Un’imposta, duemila moduli

lunedì 21 gennaio 2013
Secondo un conteggio del Caf Acli, un Comune su quattro ha introdotto per l'Imu formati di comunicazione locali

Sono circa duemila i Comuni italiani in cui i cittadini non potranno usare il tanto atteso modello per la dichiarazione Imu. Un municipio su quattro ha infatti introdotto un formato di comunicazione “locale”, diverso da quello messo a punto dal dipartimento delle Finanze. Si tratta di una complicazione non indifferente in vista della scadenza al 4 febbraio, soprattutto per i professionisti che si occupano di Imu e che si trovano ora costretti verificare delibere e regolamenti comunali alla ricerca dei cosiddetti “adempimenti formali non onerosi”.

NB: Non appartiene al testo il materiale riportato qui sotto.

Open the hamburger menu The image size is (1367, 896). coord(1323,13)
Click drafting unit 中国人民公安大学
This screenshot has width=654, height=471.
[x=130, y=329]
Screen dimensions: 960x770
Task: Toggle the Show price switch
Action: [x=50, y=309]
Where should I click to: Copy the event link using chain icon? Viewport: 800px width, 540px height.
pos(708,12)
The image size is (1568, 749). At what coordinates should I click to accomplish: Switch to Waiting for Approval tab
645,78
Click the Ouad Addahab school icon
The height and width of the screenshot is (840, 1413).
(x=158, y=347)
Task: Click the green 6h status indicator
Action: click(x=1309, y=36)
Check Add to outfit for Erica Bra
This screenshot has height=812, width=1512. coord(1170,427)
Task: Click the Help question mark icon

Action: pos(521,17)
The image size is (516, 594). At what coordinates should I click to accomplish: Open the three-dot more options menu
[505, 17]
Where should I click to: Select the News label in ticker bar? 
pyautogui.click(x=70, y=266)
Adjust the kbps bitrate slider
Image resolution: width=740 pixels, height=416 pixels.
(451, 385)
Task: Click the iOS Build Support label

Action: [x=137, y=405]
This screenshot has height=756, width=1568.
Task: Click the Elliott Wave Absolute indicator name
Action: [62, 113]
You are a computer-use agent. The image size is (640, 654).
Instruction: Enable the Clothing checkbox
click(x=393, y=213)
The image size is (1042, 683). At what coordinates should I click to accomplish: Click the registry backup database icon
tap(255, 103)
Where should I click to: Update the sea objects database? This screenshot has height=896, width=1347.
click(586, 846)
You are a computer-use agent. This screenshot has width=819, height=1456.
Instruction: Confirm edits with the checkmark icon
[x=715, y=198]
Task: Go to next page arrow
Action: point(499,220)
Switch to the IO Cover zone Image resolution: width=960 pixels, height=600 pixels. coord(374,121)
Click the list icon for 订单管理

Il conteggio dei duemila Comuni, spiega Il Sole 24 Ore, è stato effettuato dal Caf Acli, che ha mappato per i prorpi uffici tutte le decisioni locali. “La grande maggioranza delle delibere che comportano obblighi di comunicazione varie per aliquote o detrazioni agevolate si trova nel Nord,” spiega il direttore del Caf Acli, Paolo Conti. “Nel Centro-Sud, invece, è più frequente imbattersi in delibere locali che hanno previsto la stessa aliquota per tutti gli immobili diversi dalla prima casa”.